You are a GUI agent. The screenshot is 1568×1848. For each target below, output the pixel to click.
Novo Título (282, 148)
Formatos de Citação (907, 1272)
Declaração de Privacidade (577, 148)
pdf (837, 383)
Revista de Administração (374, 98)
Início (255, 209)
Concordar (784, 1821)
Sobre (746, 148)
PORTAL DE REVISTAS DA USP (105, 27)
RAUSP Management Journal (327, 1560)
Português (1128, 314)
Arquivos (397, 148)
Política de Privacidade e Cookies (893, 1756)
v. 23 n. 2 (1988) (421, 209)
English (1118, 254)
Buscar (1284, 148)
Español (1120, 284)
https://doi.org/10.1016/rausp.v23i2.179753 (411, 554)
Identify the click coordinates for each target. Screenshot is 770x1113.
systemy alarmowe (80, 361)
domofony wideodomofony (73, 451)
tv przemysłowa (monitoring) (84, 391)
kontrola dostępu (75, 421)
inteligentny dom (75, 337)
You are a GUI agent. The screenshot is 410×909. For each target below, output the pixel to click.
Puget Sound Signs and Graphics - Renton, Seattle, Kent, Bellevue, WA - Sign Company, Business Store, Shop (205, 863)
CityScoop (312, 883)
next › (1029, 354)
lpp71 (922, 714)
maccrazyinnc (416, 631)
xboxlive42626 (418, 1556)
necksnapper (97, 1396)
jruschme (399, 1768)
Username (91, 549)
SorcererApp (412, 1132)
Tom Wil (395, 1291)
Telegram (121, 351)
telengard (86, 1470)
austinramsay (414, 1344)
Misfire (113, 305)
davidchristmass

==============================

**GOAL OF THE EXERCISE**
List each line of the data above that contains the string "below". Case counts.

**RESULT OF THE TASK**
You are a GUI agent. The screenshot is 1568×1848. For each target below, output the pixel to click.
You are a GUI agent. The screenshot is 410×909. For each target below, output the pixel to click.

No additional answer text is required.